- **DATA PROVIDED**
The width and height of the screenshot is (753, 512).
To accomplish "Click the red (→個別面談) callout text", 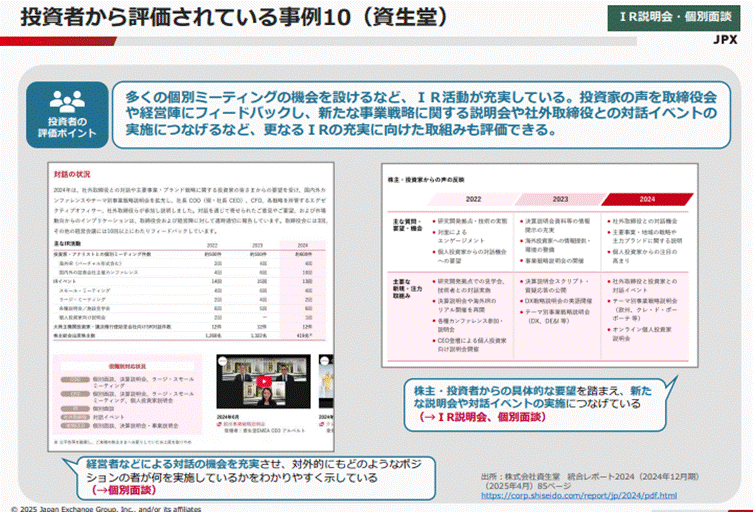I will tap(119, 491).
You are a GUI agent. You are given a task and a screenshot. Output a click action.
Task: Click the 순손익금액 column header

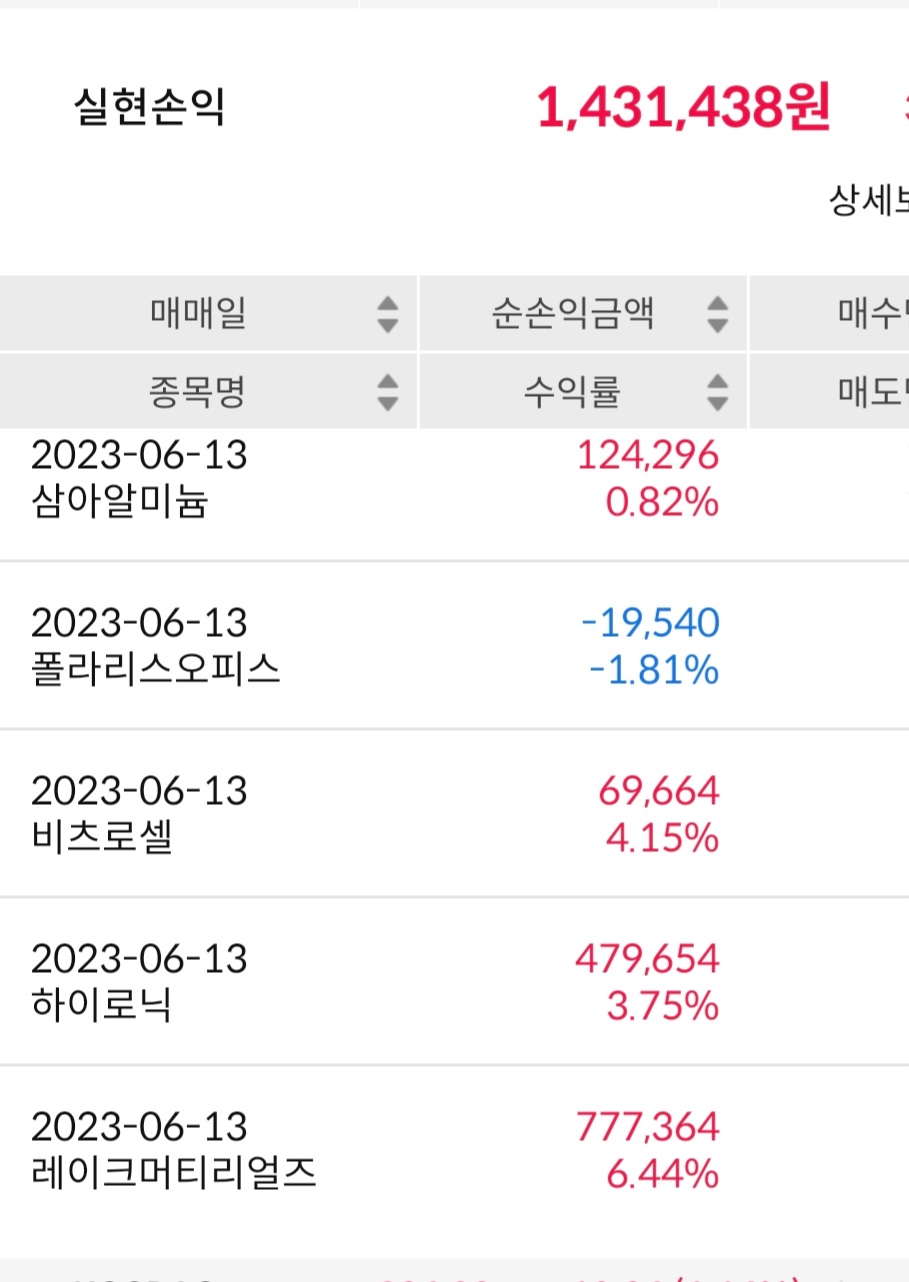coord(572,314)
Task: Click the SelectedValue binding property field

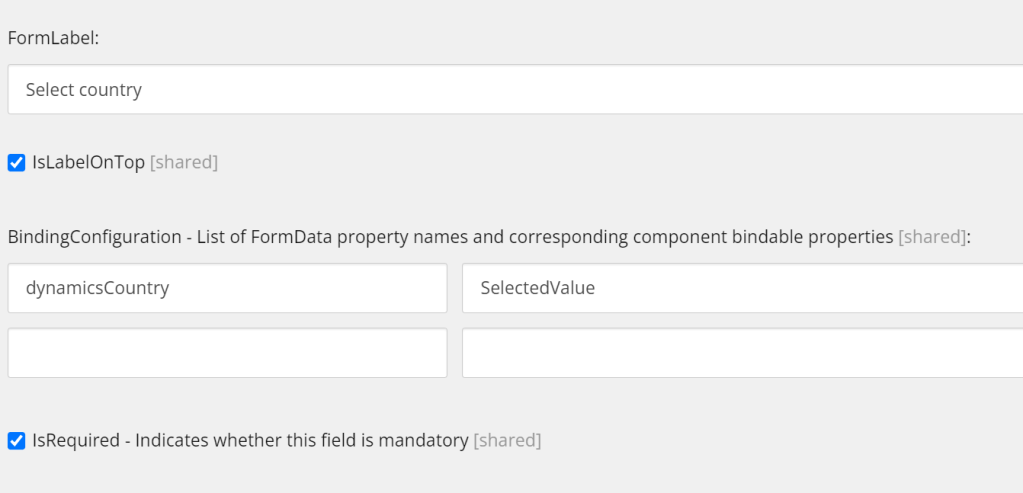Action: (x=742, y=288)
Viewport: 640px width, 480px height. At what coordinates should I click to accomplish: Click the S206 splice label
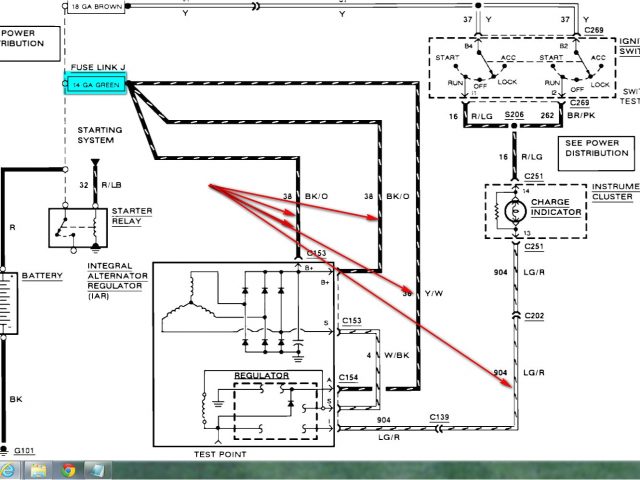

- **WHAT IS EXPECTED**
Take each line of the material that contains the word "width" and list it.

- **YOUR SOLUTION**
The width and height of the screenshot is (753, 512).
Viewport: 640px width, 480px height. At what coordinates should I click to accomplish: Click the S206 splice label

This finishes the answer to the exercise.